**Try it**
What is needed is an exact copy of the lines in the listing below, from the one with "Toggle LOG scale on the chart" up to and including the one with "Click the checkbox", with no other lines.

**The data**
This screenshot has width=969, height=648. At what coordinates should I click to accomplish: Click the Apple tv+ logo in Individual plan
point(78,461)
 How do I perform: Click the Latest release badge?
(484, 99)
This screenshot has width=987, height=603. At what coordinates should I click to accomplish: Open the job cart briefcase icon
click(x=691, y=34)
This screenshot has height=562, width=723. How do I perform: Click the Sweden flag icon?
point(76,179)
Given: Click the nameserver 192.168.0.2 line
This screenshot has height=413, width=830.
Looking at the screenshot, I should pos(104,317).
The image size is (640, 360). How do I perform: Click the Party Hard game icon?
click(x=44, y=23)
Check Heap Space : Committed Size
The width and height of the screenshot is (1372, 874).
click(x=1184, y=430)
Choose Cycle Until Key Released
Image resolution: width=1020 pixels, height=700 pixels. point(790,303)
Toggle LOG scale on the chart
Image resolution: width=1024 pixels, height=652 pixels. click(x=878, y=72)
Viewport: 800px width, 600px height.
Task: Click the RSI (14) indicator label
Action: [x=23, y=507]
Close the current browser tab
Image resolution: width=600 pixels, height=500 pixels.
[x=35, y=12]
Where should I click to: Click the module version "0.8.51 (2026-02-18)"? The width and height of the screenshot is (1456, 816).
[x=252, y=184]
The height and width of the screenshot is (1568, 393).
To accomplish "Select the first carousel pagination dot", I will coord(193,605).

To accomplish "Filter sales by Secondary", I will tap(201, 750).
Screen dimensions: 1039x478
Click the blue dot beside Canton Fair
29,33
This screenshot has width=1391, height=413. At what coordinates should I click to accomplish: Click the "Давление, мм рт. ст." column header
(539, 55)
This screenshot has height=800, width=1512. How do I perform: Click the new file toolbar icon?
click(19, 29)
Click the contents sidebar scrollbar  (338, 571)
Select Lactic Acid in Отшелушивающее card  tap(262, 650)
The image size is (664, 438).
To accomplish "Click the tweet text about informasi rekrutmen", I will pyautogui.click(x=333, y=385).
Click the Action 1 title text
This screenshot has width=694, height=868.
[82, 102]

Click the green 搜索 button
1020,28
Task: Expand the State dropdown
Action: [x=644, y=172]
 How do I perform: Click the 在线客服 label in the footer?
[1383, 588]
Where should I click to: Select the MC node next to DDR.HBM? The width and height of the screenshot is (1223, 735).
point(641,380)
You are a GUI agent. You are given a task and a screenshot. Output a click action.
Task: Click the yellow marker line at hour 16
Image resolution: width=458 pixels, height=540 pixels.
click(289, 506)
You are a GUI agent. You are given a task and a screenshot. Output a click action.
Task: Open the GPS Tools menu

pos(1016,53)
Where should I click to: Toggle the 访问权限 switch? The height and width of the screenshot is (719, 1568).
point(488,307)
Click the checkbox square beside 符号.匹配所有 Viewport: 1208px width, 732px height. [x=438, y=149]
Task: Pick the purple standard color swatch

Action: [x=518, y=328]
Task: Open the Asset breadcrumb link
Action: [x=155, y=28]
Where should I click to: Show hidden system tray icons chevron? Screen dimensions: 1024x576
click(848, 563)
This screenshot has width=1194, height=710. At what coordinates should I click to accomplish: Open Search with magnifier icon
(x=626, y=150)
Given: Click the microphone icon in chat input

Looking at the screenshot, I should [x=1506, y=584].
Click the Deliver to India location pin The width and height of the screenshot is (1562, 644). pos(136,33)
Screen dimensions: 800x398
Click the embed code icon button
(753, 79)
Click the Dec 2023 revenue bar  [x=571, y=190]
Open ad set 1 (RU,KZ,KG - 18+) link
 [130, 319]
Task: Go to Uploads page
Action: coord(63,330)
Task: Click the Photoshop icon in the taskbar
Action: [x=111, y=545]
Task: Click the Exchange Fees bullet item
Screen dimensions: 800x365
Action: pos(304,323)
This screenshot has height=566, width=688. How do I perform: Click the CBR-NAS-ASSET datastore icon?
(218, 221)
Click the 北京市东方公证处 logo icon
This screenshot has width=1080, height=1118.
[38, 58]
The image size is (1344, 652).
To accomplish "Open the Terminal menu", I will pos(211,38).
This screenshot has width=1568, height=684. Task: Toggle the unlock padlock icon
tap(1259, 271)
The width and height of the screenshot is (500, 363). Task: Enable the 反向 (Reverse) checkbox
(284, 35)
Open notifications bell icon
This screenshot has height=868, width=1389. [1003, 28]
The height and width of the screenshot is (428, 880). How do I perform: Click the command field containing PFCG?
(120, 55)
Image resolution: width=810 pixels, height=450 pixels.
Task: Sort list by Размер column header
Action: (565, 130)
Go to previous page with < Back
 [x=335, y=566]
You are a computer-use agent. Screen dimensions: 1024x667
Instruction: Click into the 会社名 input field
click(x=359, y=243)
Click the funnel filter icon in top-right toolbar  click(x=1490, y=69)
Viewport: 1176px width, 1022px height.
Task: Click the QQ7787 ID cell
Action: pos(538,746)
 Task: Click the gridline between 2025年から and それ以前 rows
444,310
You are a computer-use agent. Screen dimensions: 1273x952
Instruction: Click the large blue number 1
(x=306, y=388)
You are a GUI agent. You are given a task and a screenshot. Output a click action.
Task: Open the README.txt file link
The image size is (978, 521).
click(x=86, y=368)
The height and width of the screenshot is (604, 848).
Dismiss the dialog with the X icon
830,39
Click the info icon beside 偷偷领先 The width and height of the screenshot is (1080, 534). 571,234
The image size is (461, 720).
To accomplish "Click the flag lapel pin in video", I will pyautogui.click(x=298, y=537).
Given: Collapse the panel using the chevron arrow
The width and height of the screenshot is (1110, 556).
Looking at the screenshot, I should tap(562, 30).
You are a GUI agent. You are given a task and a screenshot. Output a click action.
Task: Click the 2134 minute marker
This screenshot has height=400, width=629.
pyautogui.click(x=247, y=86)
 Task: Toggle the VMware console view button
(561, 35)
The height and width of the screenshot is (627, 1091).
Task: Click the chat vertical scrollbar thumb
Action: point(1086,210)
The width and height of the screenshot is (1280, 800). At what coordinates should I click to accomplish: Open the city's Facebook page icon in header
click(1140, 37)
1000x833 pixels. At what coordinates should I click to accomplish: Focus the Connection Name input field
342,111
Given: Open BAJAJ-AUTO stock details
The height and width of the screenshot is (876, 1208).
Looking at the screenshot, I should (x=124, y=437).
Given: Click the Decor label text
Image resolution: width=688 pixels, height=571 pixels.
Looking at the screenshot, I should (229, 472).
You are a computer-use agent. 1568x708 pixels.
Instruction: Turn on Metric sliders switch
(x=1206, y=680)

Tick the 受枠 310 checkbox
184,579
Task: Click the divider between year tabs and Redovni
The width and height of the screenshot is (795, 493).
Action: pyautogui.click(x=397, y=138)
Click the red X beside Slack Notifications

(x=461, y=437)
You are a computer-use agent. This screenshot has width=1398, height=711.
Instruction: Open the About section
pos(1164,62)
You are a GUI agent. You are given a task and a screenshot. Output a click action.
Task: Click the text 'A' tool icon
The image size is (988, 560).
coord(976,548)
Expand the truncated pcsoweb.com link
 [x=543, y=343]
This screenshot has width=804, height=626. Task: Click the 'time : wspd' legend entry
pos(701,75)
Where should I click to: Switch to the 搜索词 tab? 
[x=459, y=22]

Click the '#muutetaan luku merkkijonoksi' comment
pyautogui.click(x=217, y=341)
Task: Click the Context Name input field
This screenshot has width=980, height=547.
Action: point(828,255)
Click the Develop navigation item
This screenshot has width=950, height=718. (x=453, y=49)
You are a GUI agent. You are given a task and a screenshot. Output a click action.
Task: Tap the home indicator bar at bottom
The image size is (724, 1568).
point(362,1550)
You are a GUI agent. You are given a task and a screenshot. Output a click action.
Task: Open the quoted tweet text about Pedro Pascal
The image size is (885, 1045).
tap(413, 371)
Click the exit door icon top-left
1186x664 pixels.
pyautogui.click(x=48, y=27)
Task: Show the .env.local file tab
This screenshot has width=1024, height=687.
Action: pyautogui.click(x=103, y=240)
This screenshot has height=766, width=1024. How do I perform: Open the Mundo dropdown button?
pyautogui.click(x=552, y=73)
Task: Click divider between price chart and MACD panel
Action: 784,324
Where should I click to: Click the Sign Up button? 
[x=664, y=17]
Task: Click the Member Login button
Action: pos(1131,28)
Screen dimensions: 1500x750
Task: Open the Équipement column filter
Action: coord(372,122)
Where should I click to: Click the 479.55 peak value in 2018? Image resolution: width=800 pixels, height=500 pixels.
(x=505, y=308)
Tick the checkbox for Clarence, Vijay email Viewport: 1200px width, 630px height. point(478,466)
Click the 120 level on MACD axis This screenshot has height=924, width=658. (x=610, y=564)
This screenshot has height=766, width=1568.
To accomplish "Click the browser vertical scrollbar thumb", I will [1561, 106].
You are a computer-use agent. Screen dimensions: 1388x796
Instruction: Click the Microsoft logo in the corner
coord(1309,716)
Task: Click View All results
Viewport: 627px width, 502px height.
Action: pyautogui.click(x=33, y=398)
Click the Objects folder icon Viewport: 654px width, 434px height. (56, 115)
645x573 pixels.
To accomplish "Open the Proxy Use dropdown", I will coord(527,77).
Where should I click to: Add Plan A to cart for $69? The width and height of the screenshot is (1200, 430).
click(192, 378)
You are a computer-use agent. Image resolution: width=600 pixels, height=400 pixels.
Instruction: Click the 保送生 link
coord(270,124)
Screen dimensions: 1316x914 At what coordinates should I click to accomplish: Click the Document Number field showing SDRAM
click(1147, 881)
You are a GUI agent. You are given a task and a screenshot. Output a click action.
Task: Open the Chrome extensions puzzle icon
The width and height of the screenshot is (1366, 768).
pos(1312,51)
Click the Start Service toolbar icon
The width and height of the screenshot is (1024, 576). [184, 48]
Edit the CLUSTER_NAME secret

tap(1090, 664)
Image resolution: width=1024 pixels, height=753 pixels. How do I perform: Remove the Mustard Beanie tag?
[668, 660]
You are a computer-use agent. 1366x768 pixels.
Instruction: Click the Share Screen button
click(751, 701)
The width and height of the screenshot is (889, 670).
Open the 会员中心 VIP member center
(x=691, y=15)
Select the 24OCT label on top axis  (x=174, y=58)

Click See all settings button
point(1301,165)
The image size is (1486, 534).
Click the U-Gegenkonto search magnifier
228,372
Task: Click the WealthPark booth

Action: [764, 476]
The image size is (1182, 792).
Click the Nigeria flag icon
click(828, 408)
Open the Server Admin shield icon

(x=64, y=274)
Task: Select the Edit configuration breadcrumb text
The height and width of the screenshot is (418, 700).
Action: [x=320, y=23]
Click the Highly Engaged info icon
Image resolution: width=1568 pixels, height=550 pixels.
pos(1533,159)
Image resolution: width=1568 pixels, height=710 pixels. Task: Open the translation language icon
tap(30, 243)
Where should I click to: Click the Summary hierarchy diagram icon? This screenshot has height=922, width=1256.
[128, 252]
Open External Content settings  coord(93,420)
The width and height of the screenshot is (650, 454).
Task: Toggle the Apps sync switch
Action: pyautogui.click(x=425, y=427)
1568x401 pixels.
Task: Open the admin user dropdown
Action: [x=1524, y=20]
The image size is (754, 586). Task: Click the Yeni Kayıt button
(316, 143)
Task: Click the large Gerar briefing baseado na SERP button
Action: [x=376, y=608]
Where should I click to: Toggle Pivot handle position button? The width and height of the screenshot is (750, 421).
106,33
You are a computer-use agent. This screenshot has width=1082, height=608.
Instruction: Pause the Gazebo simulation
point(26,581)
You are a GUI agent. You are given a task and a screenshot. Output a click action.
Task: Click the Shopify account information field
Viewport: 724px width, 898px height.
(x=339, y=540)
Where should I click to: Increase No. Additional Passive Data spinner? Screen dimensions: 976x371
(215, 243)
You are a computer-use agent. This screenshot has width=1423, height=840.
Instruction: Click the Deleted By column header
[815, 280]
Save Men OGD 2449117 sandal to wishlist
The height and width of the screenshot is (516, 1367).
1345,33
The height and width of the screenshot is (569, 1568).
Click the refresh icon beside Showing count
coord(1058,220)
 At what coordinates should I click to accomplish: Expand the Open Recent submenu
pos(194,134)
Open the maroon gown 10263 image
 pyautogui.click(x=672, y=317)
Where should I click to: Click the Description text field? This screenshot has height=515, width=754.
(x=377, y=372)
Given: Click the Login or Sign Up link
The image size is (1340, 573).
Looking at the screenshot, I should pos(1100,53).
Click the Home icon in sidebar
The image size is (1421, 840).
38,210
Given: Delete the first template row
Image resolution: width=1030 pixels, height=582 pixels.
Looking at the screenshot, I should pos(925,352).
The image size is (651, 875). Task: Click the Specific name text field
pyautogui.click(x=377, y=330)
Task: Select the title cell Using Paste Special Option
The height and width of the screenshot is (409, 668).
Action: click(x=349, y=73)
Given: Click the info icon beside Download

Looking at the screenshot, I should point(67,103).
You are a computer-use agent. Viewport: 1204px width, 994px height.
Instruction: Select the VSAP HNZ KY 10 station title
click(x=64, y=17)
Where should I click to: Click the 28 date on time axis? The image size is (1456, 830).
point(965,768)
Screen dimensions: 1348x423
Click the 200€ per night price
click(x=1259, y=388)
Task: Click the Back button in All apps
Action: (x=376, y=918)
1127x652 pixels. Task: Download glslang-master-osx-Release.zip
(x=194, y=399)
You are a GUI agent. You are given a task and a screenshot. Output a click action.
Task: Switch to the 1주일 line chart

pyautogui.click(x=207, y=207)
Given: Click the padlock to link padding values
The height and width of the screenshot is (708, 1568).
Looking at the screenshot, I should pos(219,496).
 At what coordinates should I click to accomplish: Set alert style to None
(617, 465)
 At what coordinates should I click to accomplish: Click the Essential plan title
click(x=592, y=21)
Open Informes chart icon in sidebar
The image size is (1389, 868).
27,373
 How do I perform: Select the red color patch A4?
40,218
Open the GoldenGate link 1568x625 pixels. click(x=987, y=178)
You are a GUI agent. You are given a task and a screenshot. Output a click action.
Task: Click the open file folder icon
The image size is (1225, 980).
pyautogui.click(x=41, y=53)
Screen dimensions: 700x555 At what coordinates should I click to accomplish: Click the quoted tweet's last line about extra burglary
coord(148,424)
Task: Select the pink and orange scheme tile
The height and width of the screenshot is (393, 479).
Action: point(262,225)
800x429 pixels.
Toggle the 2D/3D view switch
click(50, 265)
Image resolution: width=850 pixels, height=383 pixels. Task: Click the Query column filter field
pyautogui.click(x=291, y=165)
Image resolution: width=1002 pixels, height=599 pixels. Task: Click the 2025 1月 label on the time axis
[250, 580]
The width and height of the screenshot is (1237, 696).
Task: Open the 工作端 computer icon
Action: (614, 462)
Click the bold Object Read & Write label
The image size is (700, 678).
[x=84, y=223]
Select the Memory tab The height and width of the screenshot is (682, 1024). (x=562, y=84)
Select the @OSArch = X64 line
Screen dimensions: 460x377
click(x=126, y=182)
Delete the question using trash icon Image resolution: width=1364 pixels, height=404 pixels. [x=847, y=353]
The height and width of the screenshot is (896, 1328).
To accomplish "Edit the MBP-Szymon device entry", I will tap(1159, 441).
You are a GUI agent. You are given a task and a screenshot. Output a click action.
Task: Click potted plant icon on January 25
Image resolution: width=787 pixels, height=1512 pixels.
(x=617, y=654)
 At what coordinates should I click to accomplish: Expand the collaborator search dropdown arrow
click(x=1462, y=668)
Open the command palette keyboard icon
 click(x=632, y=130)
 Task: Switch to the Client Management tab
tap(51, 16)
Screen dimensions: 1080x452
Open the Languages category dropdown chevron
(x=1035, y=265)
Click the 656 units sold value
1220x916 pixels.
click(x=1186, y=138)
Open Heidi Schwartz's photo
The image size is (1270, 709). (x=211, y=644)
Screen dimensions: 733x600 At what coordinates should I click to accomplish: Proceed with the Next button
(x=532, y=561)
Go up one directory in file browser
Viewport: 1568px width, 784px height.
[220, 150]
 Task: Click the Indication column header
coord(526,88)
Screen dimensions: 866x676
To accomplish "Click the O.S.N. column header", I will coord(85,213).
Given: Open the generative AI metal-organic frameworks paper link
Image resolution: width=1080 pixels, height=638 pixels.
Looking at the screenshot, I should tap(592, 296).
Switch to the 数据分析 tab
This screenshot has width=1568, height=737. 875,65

**Answer to this task**
Toggle LOG scale on the chart
Image resolution: width=1024 pixels, height=652 pixels. click(x=878, y=72)
Viewport: 800px width, 600px height.
Task: Click the RSI (14) indicator label
Action: [x=23, y=507]
Close the current browser tab
Image resolution: width=600 pixels, height=500 pixels.
[x=35, y=12]
Where should I click to: Click the module version "0.8.51 (2026-02-18)"? The width and height of the screenshot is (1456, 816).
[x=252, y=184]
The height and width of the screenshot is (1568, 393).
To accomplish "Select the first carousel pagination dot", I will coord(193,605).

To accomplish "Filter sales by Secondary", I will tap(201, 750).
Screen dimensions: 1039x478
Click the blue dot beside Canton Fair
29,33
This screenshot has width=1391, height=413. At what coordinates should I click to accomplish: Click the "Давление, мм рт. ст." column header
(539, 55)
This screenshot has height=800, width=1512. How do I perform: Click the new file toolbar icon?
click(19, 29)
Click the contents sidebar scrollbar  (338, 571)
Select Lactic Acid in Отшелушивающее card  tap(262, 650)
The image size is (664, 438).
To accomplish "Click the tweet text about informasi rekrutmen", I will pyautogui.click(x=333, y=385).
Click the Action 1 title text
This screenshot has width=694, height=868.
[82, 102]

Click the green 搜索 button
1020,28
Task: Expand the State dropdown
Action: [x=644, y=172]
 How do I perform: Click the 在线客服 label in the footer?
[1383, 588]
Where should I click to: Select the MC node next to DDR.HBM? The width and height of the screenshot is (1223, 735).
point(641,380)
You are a GUI agent. You are given a task and a screenshot. Output a click action.
Task: Click the yellow marker line at hour 16
Image resolution: width=458 pixels, height=540 pixels.
click(289, 506)
You are a GUI agent. You are given a task and a screenshot. Output a click action.
Task: Open the GPS Tools menu

pos(1016,53)
Where should I click to: Toggle the 访问权限 switch? The height and width of the screenshot is (719, 1568).
point(488,307)
Click the checkbox square beside 符号.匹配所有 Viewport: 1208px width, 732px height. [x=438, y=149]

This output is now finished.